Imaginen un amanecer de agosto de 1976 en la “Ville Lumière”, la Ciudad de la Luz; pero un amanecer a ras del suelo: sobre su mismo asfalto. E imaginen —partiendo de Porte Dauphine, junto al Bois de Boulogne— un recorrido por sus casi desiertas calles…, pero a toda velocidad. Sí, a toda velocidad, y dejando a derecha e izquierda —según la frenética ruta va haciéndolos aparecer— algunos de los lugares más emblemáticos del París turístico: el Arco de Triunfo, los Campos Elíseos, el Obelisco de Luxor y la Plaza de la Concordia, el Museo del Louvre, la Ópera Garnier… Así hasta que ciertos rincones inconfundibles del Quartier Pigalle nos anuncian un ascenso inminente por las cuestas de Montmartre, para que todo desemboque en los aledaños del Sacré Coeur; concretamente en la cima de la escalinata cuyo último peldaño pone a los paseantes frente a la fachada principal de tan ecléctica basílica. Sin embargo, como espectadores de semejante plano secuencia, de esos algo más de ocho minutos de vibrante e insólito metraje, al punto comprenderemos varias cosas. La primera: del templo no habrá mayores vistas que los mínimos detalles ya aparecidos en pantalla, porque la cámara giroscópica que ha registrado todo se halla sujeta al parachoques delantero del velocísimo automóvil. La segunda: precisamente esa ubicación de la cámara —esa misma ubicación y no otra— permitirá asistir al abrazo en que inmediatamente se fundirán el conductor del vehículo —lejos ya del volante— y la bella y alegre joven que, por sorpresa, acaba de coronar el ascenso de la escalinata del Sacré Coeur parisino. Y enseguida podremos leer, sobreimpresas en pantalla, y con todas sus letras escritas en minúscula, las palabras con las que concluirá el cortometraje: “c’était un rendez-vous filmé par claude lelouch”.

—————

Ejercicios propuestos
• a. Según el texto sobre el cortometraje rodado en París, ¿dónde va sujeta la cámara giroscópica que registra el recorrido?
• b. Prosigue el texto sobre el cortometraje rodado en París a partir de su última frase.

Datos proporcionados
—————

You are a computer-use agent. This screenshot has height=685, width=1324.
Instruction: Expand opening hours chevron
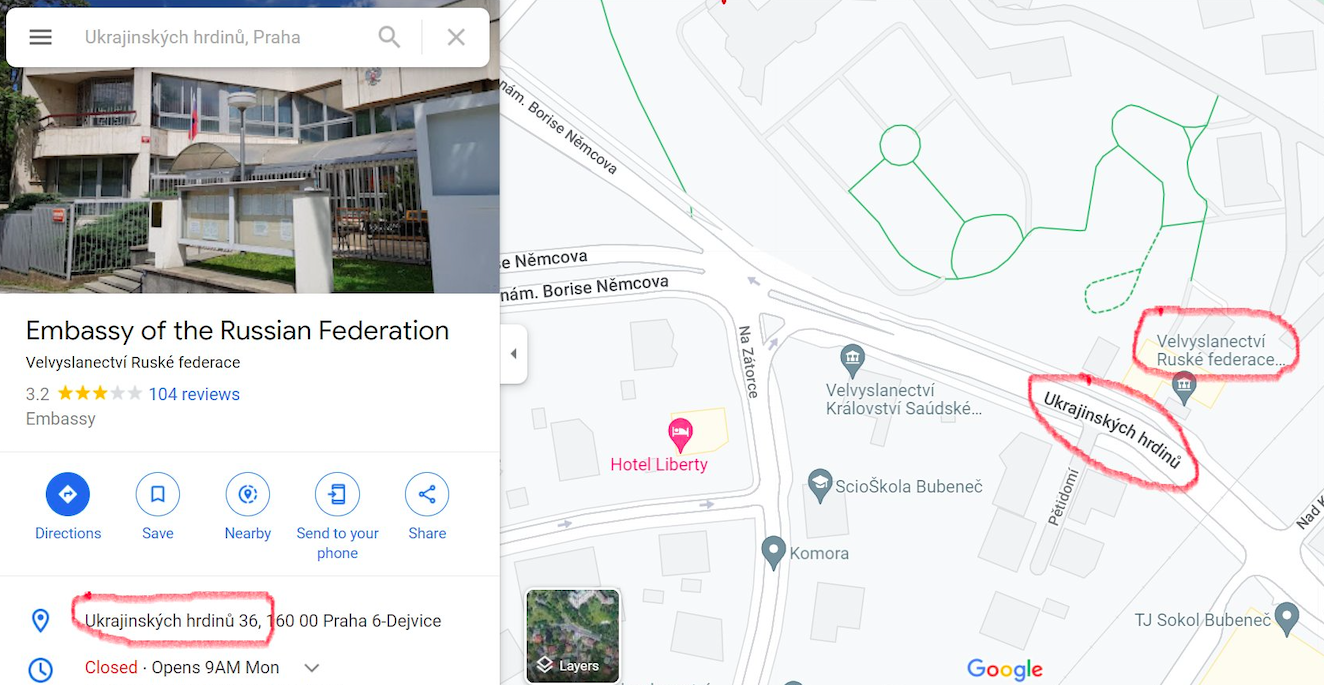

—————

Soluciones
• a. Al parachoques delantero del automóvil.

• b.
Figúrense, por un momento, la imparable repercusión que hubiera tenido en todo el mundo algo así —una creación concebida y producida tan al filo de la navaja— de haber procedido no de la frescura imaginativa de Francia en particular, o del continente europeo en general, sino de la codificación cinematográfica, supuestamente canónica, de los Estados Unidos de América. Sin ningún género de duda, en el imaginario colectivo hoy rivalizaría con las persecuciones —por las calles de San Francisco y Brooklyn, respectivamente— de Bullitt y The French Connection, dos de los más exitosos “thrillers” de la industria hollywoodiense. Sin embargo, y a pesar de que el realizador Claude Lelouch —autor del muy interesante filme Un hombre y una mujer, de 1966— ya era bien conocido en la esfera de los Premios Óscar —diversos galardones y candidaturas avalaban su trayectoria artística—, ¿quién recuerda hoy C’était un rendez-vous (Era una cita), su descrito cortometraje, aquel retrato en movimiento de un vertiginoso París gozosamente profanador de sus clichés más obstinados? Con la excepción de los muy cinéfilos, y de unos cuantos devotos del automovilismo, ¿quién lo recuerda hoy?
C’était un rendez-vous, su escasa o nula fama entre el gran público, me ha parecido siempre una rotunda prueba de cómo la morfología y estructura de la industria cultural contemporánea acaba deformando el imaginario colectivo, al extremo de mutilarlo en aras del provecho incesante de los poderosos. A todo ello, ¿cómo cabría responder? En principio, con la mirada misma: con la mirada abierta de los curiosos insaciables. Después… ¡ya se verá!
(Artículo publicado en el número 324, correspondiente al mes de abril de 2024, de la Revista Covibar, de Rivas-Vaciamadrid.)